Source:
Christian delegation makes pilgrimage for peace in the Holy Land
The Holy Land’s sacred sites overflow with tourists in normal times, but with an intractable war in Gaza and the looming threat of attacks by Hezbollah and Iran, airlines have canceled most flights into the region. Ancient churches normally filled with pilgrims are as empty as Jesus’ tomb. The streets of the old city of Jerusalem are deserted, merchant’s stalls shuttered.
Larry Clark, a retired United Methodist pastor in Toledo, Ohio, decided it was the perfect time to visit the Holy Land.
In response to an invitation by Palestinian Christian groups, he joined 11 other Christians from the United States and flew to Jordan. From there, the group journeyed overland to Palestine and Israel in order to call for a ceasefire in Gaza and an end to mistreatment of Palestinians in the West Bank and East Jerusalem.
“It’s important to be a witness. This is a critical moment to be here, to be present with ordinary people as they struggle to survive,” Clark said.
Clark has made 15 trips to the Holy Land since his first as a new pastor in the 1980s. At first, he was enthralled, he said. Yet Clark quickly grew disenchanted by commercial tours that focused on holy sites but ignored the people living there.

Dataset excerpt:
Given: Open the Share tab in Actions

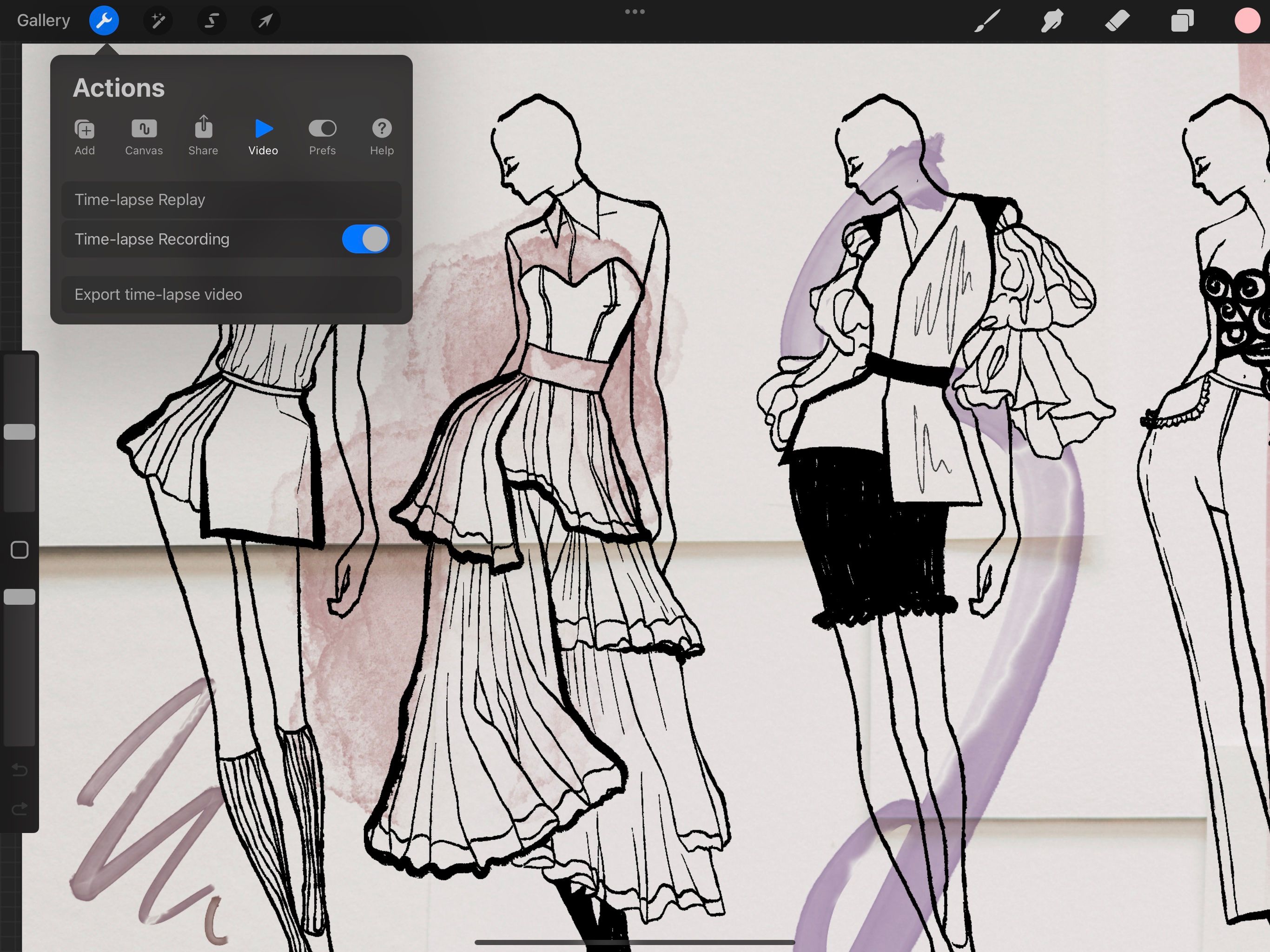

Exercise requirements:
1. Based on the article about the Christian delegation's pilgrimage, do these statements agree with it? (a) Clark traveled with 11 other Christians from the United States. (b) The group flew directly into Israel. (c) Clark first visited the Holy Land in the 1990s.
2. According to the article about the Christian delegation's pilgrimage, how many trips has Larry Clark made to the Holy Land?
3. Carry the article about the Christian delegation's pilgrimage further, starting after its last sentence.

The responses:
1.
(a) Yes: "he joined 11 other Christians from the United States."
(b) No: "flew to Jordan. From there, the group journeyed overland to Palestine and Israel."
(c) No: "since his first as a new pastor in the 1980s."

2. He has made 15 trips to the Holy Land.

3.
He eventually started working with the Society for Biblical Studies, founded by a former United Methodist missionary, which wove together biblical history with the present-day experience of Palestinians and Israelis. In recent years, Clark has led several tours for the organization.
He was planning to lead another trip in February, but participants all canceled in the wake of the October attack by Hamas and the subsequent Israeli war on Gaza.
Although much of the news from the region focuses on Gaza, the delegation spent most of its time in the West Bank and East Jerusalem, where displacement and violence have grown apace with the Gaza war, yet haven’t attracted the same international attention.
The delegation’s schedule included interviews with church leaders, nonviolent activists, Palestinian farmers and urban residents whose lands have been appropriated by army-backed settlers, and families whose homes have been demolished to make way for new Israeli settlements. The delegation prayed outside a prison where Israel detains children and met with the families of Israeli hostages.
In Rahat, a largely Bedouin city in southern Israel, the group helped local residents pack food boxes for distribution inside Gaza, despite a push by some Israeli politicians to criminalize such activity.
About 3 million Palestinians live in the West Bank, along with half a million settlers. The US government has long considered the settlements illegal, yet under current Prime Minister Benjamin Netanyahu, right-wing extremists have taken over settlement policy, accelerating land grabs, settlement expansion, home demolitions, and violent attacks against Palestinians who resist.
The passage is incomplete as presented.